Niels P. A. Zagers

Simultaneous measurement of foveal spectral reflectance and cone-photoreceptor directionality

An instrument for simultaneous measurement of foveal spectral reflectance and cone-photoreceptor directionality is described. The key element is an imaging spectrograph (spectral range of 420-790 nm) with its entrance slit conjugate to the pupil plane of a human eye. A 1.9-deg spot on the retina is sampled in 1 s. Video observation of the retina and the pupil facilitates proper alignment. Measurements were performed on 21 healthy subjects. Model analysis of the spectra provided densities of photostable ocular absorbers. As an example, macular pigment and melanin are discussed in more detail. Spatial profiles exhibited the optical Stiles-Crawford effect, reflecting cone-photoreceptor directionality.

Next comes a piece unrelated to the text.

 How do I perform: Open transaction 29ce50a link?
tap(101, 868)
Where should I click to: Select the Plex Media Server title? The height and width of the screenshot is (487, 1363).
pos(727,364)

Wavelength dependence of reflectometric cone photoreceptor directionality

We present evidence for the wavelength dependence of the directionality of light reflected from cone receptor cells (optical Stiles-Crawford effect): Blue light is more directional than red. According to the waveguide-scattering model of Marcos et al. [J. Opt. Soc. Am. A 15, 2012 (1998)], directionality is the sum of a waveguide component and a scattering component. The latter is proportional to 1 over wavelength squared, and it is related to the row-to-row spacing of the cone lattice. Our results allow a firm confirmation of Marcos et al.s theory. For a 1.9-deg foveal area, group mean (n = 18) cone spacing was 3.42 microm, in good agreement with anatomical data. Group mean waveguide directionality was 0.077 mm(-2).

Spectral and directional reflectance of the fovea in diabetes mellitus: photoreceptor integrity, macular pigment and lens.

Our aim was to assess the integrity of the photoreceptors in the fovea, and to measure the optical density of the macular pigment and the eye lens in patients with diabetes mellitus, and to compare the results with those of a group of healthy subjects. The directional and spectral properties of the light reflected from a 1.9 deg field centered on the fovea were measured simultaneously, in a single one second flash, with the Foveal Reflection Analyzer. The directional characteristics, i.e., the optical Stiles-Crawford effect, provided information on the integrity of the foveal photoreceptors. Model analysis of the spectral reflectance yielded optical densities of the macular pigment and the lens. The amplitude of the directional reflectance in diabetic eyes was significantly lower compared to controls (P<0.001). This indicates that the integrity of the photoreceptors in the fovea was altered in diabetics. Surprisingly, the directionality (a measure for the peakedness) was similar in diabetics and controls (P=0.3). The density of macular pigment was not different from that in controls (P=0.3). The optical density of the lens increased with age in both groups, but the rate of increase was larger in the diabetics (P<0.05). Possibly, the lens optical density increasing at a higher rate with age reflects changes preceding cataract formation.